Wenceslaus IV (also Wenceslas; ; , nicknamed "the Idle"; 26 February 136116 August 1419), also known as Wenceslaus of Luxembourg, was King of Bohemia from 1378 until his death and King of Germany from 1376 until he was deposed in 1400. As  he belonged to the House of Luxembourg, he was also Duke of Luxembourg from 1383 to 1388.

Biography
Wenceslaus was born in the Imperial city of Nuremberg, the son of Emperor Charles IV by his third wife Anna von Schweidnitz, a scion of the Silesian Piasts, and baptized at St. Sebaldus Church. He was raised by the Prague Archbishops Arnošt of Pardubice and Jan Očko of Vlašim. His father had the two-year-old crowned King of Bohemia in June 1363 and in 1373 also obtained for him the Electoral Margraviate of Brandenburg. When on 10 June 1376 Charles IV asserted Wenceslaus' election as King of the Romans by the prince-electors, two of seven votes, those of Brandenburg and Bohemia, were held by the emperor and his son themselves. Wenceslaus was crowned at Aix-la-Chapelle on 6 July.

In order to secure the election of his son, Charles IV revoked the privileges of many Imperial Cities that he had earlier granted, and mortgaged them to various nobles. The cities, however, were not powerless, and as executors of the public peace, they had developed into a potent military force. Moreover, as Charles IV had organised the cities into leagues, he had made it possible for them to cooperate in large-scale endeavors. Indeed, on 4 July 1376, fourteen Swabian cities bound together into the independent Swabian League of Cities to defend their rights against the newly elected King, attacking the lands of Eberhard II, Count of Württemberg. The city league soon attracted other members and until 1389 acted as an autonomous state within the Empire.

Rule

Wenceslaus took some part in government during his father's lifetime, and on Charles' death in 1378, he inherited the Crown of Bohemia and as king assumed the government of the Holy Roman Empire. In the cathedral of Monza there is preserved a series of reliefs depicting the coronations of the kings of Italy with the Iron Crown of Lombardy. The seventh of these depicts Wenceslaus being crowned in the presence of six electors, he himself being the seventh. The depiction is probably not accurate and was likely made solely to reinforce the claims of the cathedral on the custody of the Iron Crown.
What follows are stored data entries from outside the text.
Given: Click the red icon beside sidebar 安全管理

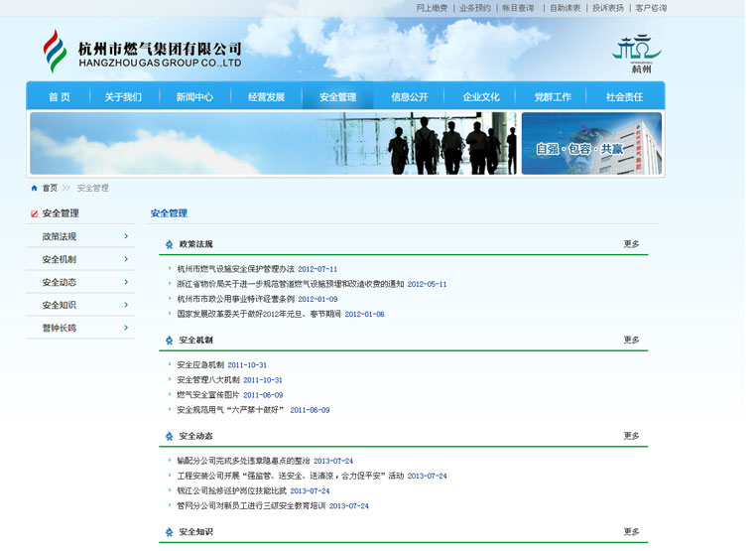Looking at the screenshot, I should pyautogui.click(x=35, y=213).
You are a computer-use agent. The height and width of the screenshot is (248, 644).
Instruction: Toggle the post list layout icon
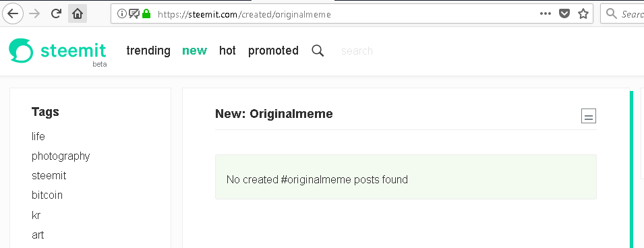(589, 116)
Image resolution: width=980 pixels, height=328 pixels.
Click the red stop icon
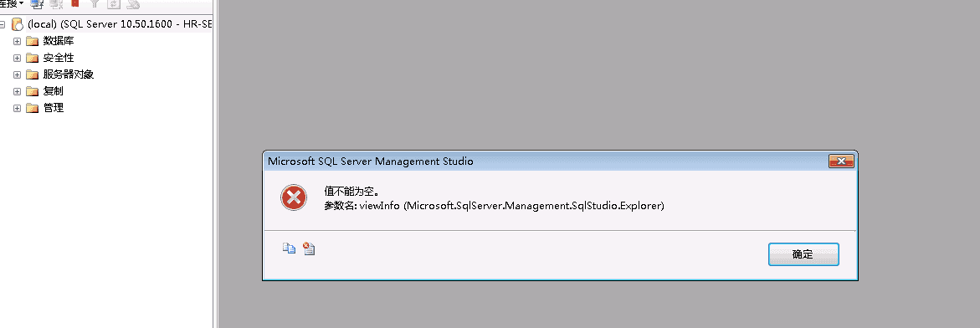pos(75,3)
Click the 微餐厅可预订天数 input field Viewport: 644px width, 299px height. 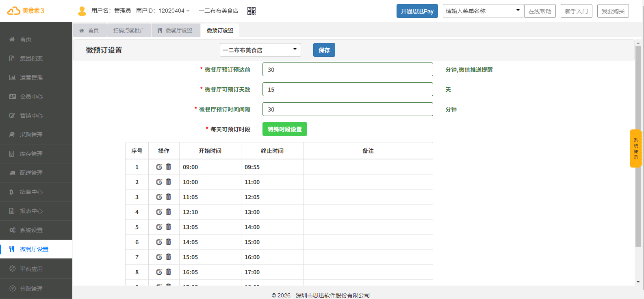(347, 89)
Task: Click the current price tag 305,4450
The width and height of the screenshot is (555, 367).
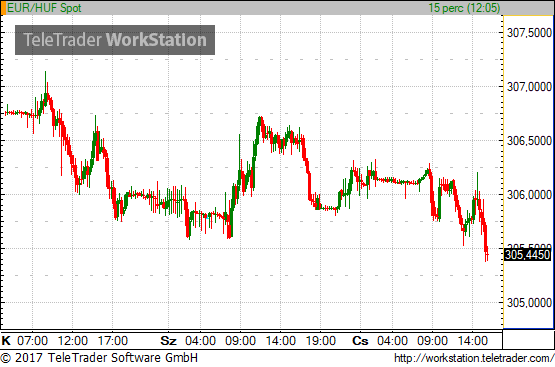Action: 527,255
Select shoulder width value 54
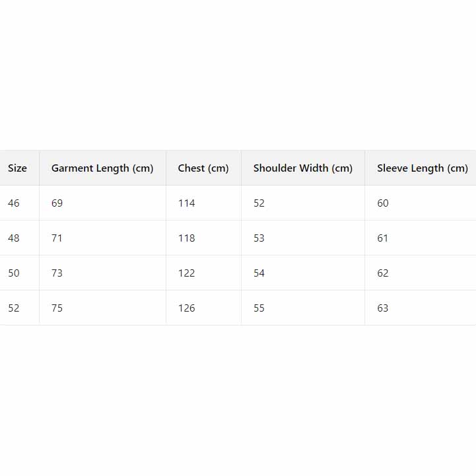The image size is (476, 476). 259,273
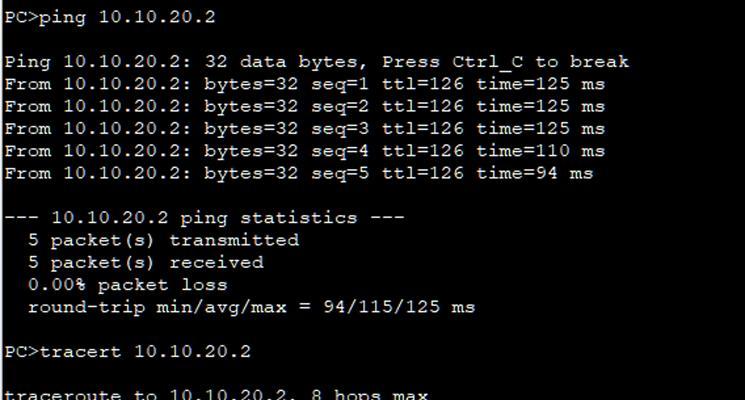Viewport: 745px width, 400px height.
Task: Click the 'ping statistics' header line
Action: [204, 218]
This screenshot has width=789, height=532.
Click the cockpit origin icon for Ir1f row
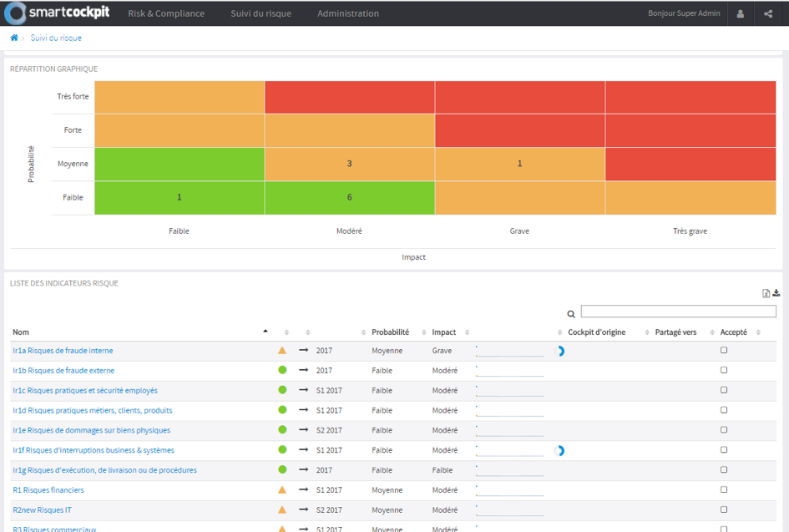coord(560,450)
In 1387 a quarrel between Frederick, Duke of Bavaria, and the cities of the Swabian League allied with the Archbishop of Salzburg gave the signal for a general war in Swabia, in which the cities, weakened by their isolation, mutual jealousies and internal conflicts, were defeated by the forces of Eberhard II, Count of Württemberg, at Döffingen, near Grafenau, on 24 August 1388. The cities were taken severally and devastated. Most of them quietly acquiesced when King Wenceslaus proclaimed an ambivalent arrangement at Cheb (Eger) in 1389 that prohibited all leagues between cities, while confirming their political autonomy. This settlement provided a modicum of stability for the next several decades, however the cities dropped out as a basis of the central Imperial authority.

King of Bohemia

During his long reign, Wenceslaus held a tenuous grip on power at best, as he came into repeated conflicts with the Bohemian nobility led by the House of Rosenberg. On two occasions he was even imprisoned for lengthy spells by rebellious nobles.
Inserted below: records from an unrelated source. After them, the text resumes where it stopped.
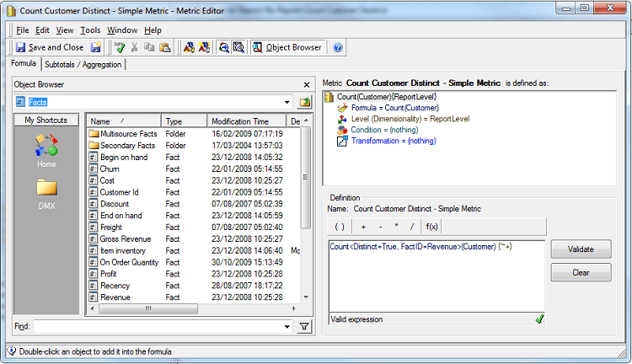
Task: Close the Object Browser pane
Action: pos(307,84)
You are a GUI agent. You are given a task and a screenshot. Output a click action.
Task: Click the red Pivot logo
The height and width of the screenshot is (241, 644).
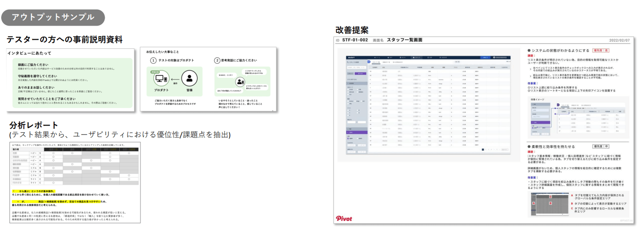pos(344,218)
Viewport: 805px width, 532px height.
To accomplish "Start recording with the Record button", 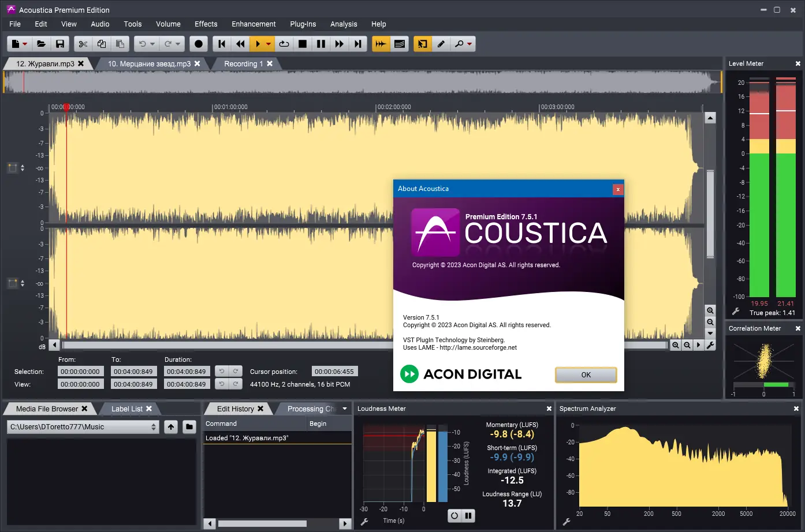I will pos(198,43).
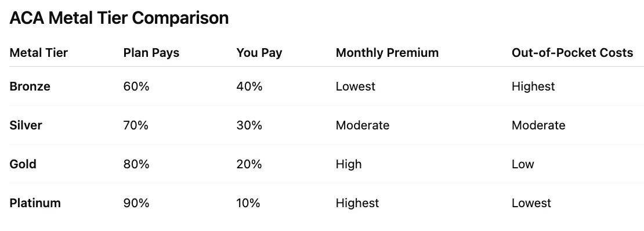Screen dimensions: 644x231
Task: Select the Silver row label
Action: click(26, 125)
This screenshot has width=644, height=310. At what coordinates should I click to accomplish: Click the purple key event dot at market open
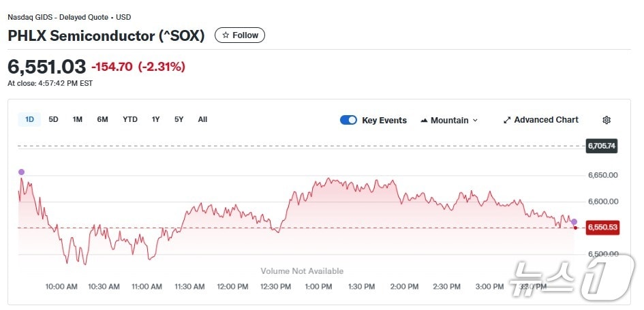[21, 172]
But the greatest liability for Wenceslaus proved to be his own family. Charles IV had divided his holdings among his sons and other relatives. Although Wenceslaus upon his father's death retained Bohemia, his younger half-brother Sigismund inherited Brandenburg, while John received the newly established Duchy of Görlitz in Upper Lusatia. The March of Moravia was divided between his cousins Jobst and Procopius, and his uncle Wenceslaus I had already been made Duke of Luxembourg. Hence the young king was left without the resources his father had enjoyed, although he inherited the duchy of Luxembourg from his uncle in 1383. In 1386, Sigismund became king of Hungary and became involved in affairs further east.
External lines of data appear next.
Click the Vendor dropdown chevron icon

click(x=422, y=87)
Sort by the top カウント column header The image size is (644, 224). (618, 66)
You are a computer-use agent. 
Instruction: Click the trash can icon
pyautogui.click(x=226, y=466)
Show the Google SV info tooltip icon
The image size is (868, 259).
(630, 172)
Wenceslaus also faced serious opposition from the Bohemian nobles and even from his chancellor, the Prague archbishop Jan of Jenštejn. In a conflict surrounding the investiture of the abbot of Kladruby, the torture and murder of the archbishop's vicar-general John of Nepomuk by royal officials in 1393 sparked a noble rebellion. In 1394 Wenceslaus' cousin Jobst of Moravia was named regent, while Wenceslaus was arrested at Králův Dvůr. King Sigismund of Hungary arranged a truce in 1396, and for his efforts he was recognized as heir to Wenceslaus.

In the Papal Schism, Wenceslaus had supported the Roman Pope Urban VI. As Bohemian king he sought to protect the religious reformer Jan Hus and his followers against the demands of the Roman Catholic Church for their suppression as heretics. This caused many Germans to withdraw from the University of Prague, and set up their own university at Leipzig.

He then met Charles VI of France at Reims, where the two monarchs decided to persuade the rival popes, now Benedict XIII and Boniface IX, to resign, and to end the papal schisms by the election of a new pontiff. Many of the princes were angry at this abandonment of Boniface by Wenceslaus, who had also aroused much indignation by his long absence from Germany and by selling the title of duke of Milan to Gian Galeazzo Visconti.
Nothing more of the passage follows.